Collected data:
※

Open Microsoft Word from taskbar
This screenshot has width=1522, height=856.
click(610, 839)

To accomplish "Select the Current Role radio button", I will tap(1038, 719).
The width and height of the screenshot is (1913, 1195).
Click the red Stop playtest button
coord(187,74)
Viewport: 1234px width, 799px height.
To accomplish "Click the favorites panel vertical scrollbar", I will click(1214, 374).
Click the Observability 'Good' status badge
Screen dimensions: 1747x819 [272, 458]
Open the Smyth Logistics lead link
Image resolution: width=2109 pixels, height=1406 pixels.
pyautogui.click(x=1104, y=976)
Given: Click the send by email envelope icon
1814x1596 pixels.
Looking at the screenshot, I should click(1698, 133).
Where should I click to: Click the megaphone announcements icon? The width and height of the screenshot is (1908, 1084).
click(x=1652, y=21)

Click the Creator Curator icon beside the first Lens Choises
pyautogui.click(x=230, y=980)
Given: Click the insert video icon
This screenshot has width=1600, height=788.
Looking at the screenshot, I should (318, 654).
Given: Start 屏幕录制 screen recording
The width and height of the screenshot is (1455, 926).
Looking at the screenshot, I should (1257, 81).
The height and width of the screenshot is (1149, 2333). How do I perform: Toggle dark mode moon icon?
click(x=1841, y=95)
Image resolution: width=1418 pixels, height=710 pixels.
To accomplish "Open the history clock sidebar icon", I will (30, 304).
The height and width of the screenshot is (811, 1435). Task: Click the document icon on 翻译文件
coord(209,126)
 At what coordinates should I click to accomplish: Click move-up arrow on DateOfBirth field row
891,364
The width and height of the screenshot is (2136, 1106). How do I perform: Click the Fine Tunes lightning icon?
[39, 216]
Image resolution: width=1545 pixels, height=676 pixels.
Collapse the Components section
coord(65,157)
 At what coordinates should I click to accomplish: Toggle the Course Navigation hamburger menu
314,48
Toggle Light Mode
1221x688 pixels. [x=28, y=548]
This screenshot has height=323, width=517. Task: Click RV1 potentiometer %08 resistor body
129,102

※

• _WHAT NEEDS TO BE DONE_:
Every entry must appear again in the answer, exactly as written.

• _REPLY_:
Open Microsoft Word from taskbar
This screenshot has width=1522, height=856.
click(610, 839)

To accomplish "Select the Current Role radio button", I will tap(1038, 719).
The width and height of the screenshot is (1913, 1195).
Click the red Stop playtest button
coord(187,74)
Viewport: 1234px width, 799px height.
To accomplish "Click the favorites panel vertical scrollbar", I will click(1214, 374).
Click the Observability 'Good' status badge
Screen dimensions: 1747x819 [272, 458]
Open the Smyth Logistics lead link
Image resolution: width=2109 pixels, height=1406 pixels.
pyautogui.click(x=1104, y=976)
Given: Click the send by email envelope icon
1814x1596 pixels.
Looking at the screenshot, I should click(1698, 133).
Where should I click to: Click the megaphone announcements icon? The width and height of the screenshot is (1908, 1084).
click(x=1652, y=21)

Click the Creator Curator icon beside the first Lens Choises
pyautogui.click(x=230, y=980)
Given: Click the insert video icon
This screenshot has width=1600, height=788.
Looking at the screenshot, I should (318, 654).
Given: Start 屏幕录制 screen recording
The width and height of the screenshot is (1455, 926).
Looking at the screenshot, I should (1257, 81).
The height and width of the screenshot is (1149, 2333). How do I perform: Toggle dark mode moon icon?
click(x=1841, y=95)
Image resolution: width=1418 pixels, height=710 pixels.
To accomplish "Open the history clock sidebar icon", I will (30, 304).
The height and width of the screenshot is (811, 1435). Task: Click the document icon on 翻译文件
coord(209,126)
 At what coordinates should I click to accomplish: Click move-up arrow on DateOfBirth field row
891,364
The width and height of the screenshot is (2136, 1106). How do I perform: Click the Fine Tunes lightning icon?
[39, 216]
Image resolution: width=1545 pixels, height=676 pixels.
Collapse the Components section
coord(65,157)
 At what coordinates should I click to accomplish: Toggle the Course Navigation hamburger menu
314,48
Toggle Light Mode
1221x688 pixels. [x=28, y=548]
This screenshot has height=323, width=517. Task: Click RV1 potentiometer %08 resistor body
129,102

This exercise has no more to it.